1980 – The National Afro-American History and Culture Commission is established to develop “a definitive plan for the National Center for the Study [of] Afro-American History and Culture” in Wilberforce. The Commission is not given any funding until five years later, and by then, federal support for the Wilberforce museum has withered.


1986 – Democratic Congressman Mickey Leland of Texas shepherds passage of a non-binding Joint resolution to “encourage and support” a non-profit organization in the establishment of a structure to commemorate African American history and culture on National Park Service lands in Washington, D.C.


1988 – The 50,000–square foot National Afro-American Museum and Cultural Center opens in Wilberforce without any official Congressional designation as a “national museum.”


1988-1989 – Congressman Leland and Democratic Congressman John Lewis of Georgia introduce bills to found a National African American Museum in Washington, DC, that would be part of the Smithsonian Institution. The Smithsonian debates internally whether to support this effort. Leland dies in a tragic plane crash while overseeing humanitarian projects in Africa.


1989 – The Smithsonian hires Claudine Brown to head its Center for African American History and to lead an “African American Institutional Study.” This study recommends that the Smithsonian create a National African American Museum, and the Smithsonian accepts the recommendation.


1991-1994 – Congressman Lewis leads efforts to pass legislation creating a National African American Museum. A bill passes the Senate but not the House in 1992; a later bill passes the House but not the Senate in 1994. Congressional opposition leads the Smithsonian to soften its support for creating this new museum.


1996-2001 – Robert Wilkins forms a non-profit organization and begins to work with Congressman Lewis and others to push for the creation of a national museum dedicated to African American history and culture.

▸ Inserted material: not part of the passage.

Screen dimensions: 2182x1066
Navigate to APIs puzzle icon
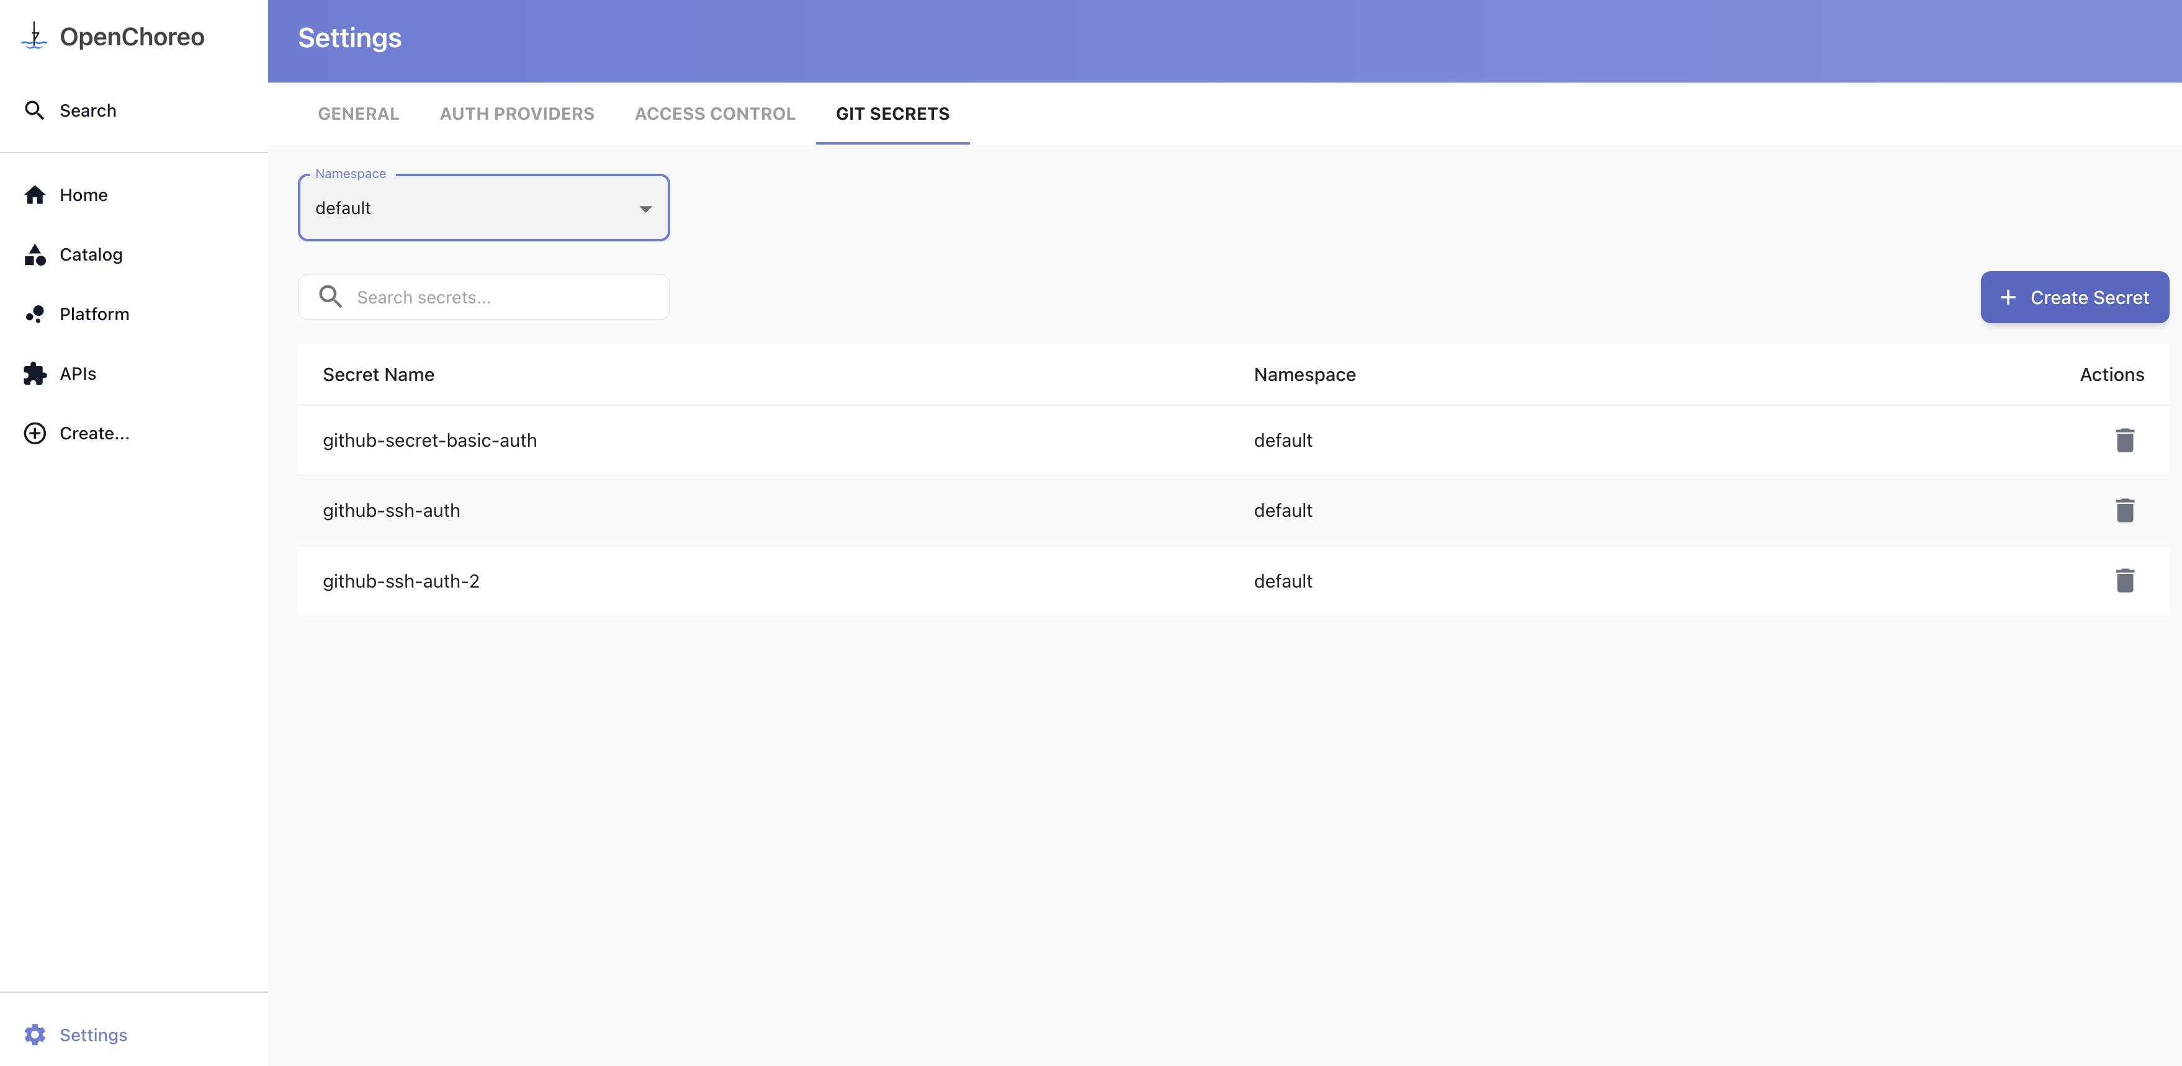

2001 – A bipartisan coalition of Lewis, Republican Congressman J.C. Watts of Oklahoma, Republican Senator Sam Brownback of Kansas, and Democratic Senator Max Cleland of Georgia lead the efforts to pass a bill to create the National Museum of African American History and Culture (NMAAHC) within the Smithsonian. With the support of President George W. Bush, the group is not able to get a bill passed to authorize the creation of the museum, but as a compromise, they obtain passage of Public Law 107-106, forming a Presidential Commission to develop an implementation plan for the NMAAHC. Following Lewis’ recommendation, Wilkins is appointed to serve on the Presidential Commission.

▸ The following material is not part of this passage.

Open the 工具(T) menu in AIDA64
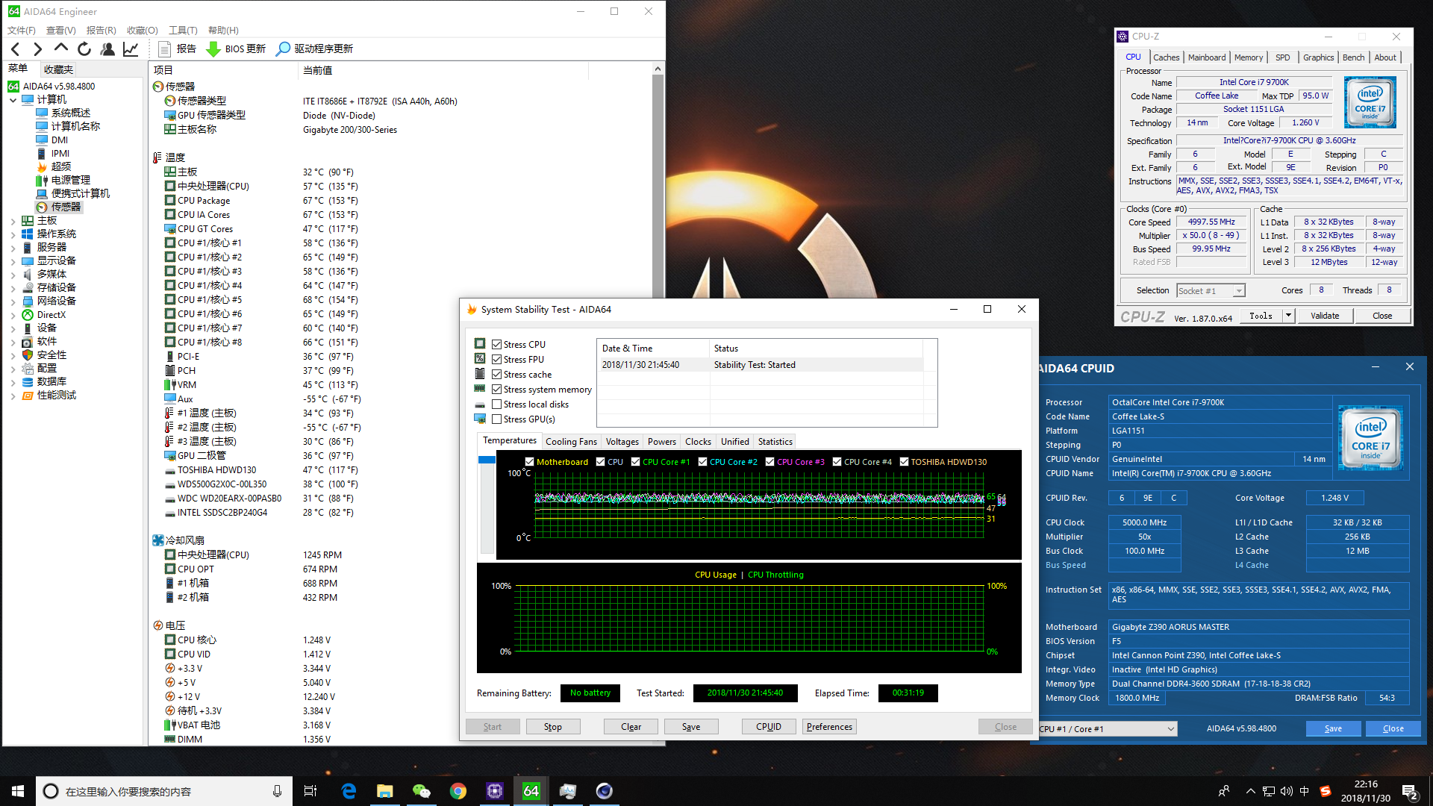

2002-2003 – The Presidential Commission meets to study the issues and develop a plan. Dr. Robert L. Wright chairs the Commission, and Claudine Brown serves as vice-chair. Wilkins chairs the subcommittee studying where the museum should be located. The Presidential Commission unanimously recommends that Congress establish the NMAAHC within the Smithsonian in a newly constructed building on the National Mall.


2003 – With Lewis, Watts and Brownback leading the efforts, Congress passes, and President Bush signs into law, Public Law 108-184, formally authorizing the creation of the National Museum of African American History and Culture within the Smithsonian. Congress cannot agree on the location for the museum, so they direct the Smithsonian Board of Regents to study the issue further and select one of the sites recommended by the Presidential Commission.


2006 – The Smithsonian Board of Regents selects a top site recommended by the Presidential Commission for the NMAAHC, on the National Mall and across the street from the Washington Monument.


2006-2016 – Under the leadership of Founding Director Lonnie Bunch and the NMAAHC Advisory Council, co-chaired by Richard Parsons and Linda Johnson-Rice, the $540 million museum building is designed and built, 37,000 objects are added to its collections, and the exhibits are planned. The iconic structure was designed by the team of David Adjaye, Phil Freelon, and Max Bond, the first architects of African descent to design a building on the National Mall.


2016 – On September 24, 100 years after the movement to build this museum began, Barack Obama, the nation’s first African American President, will cut the ribbon to open its doors.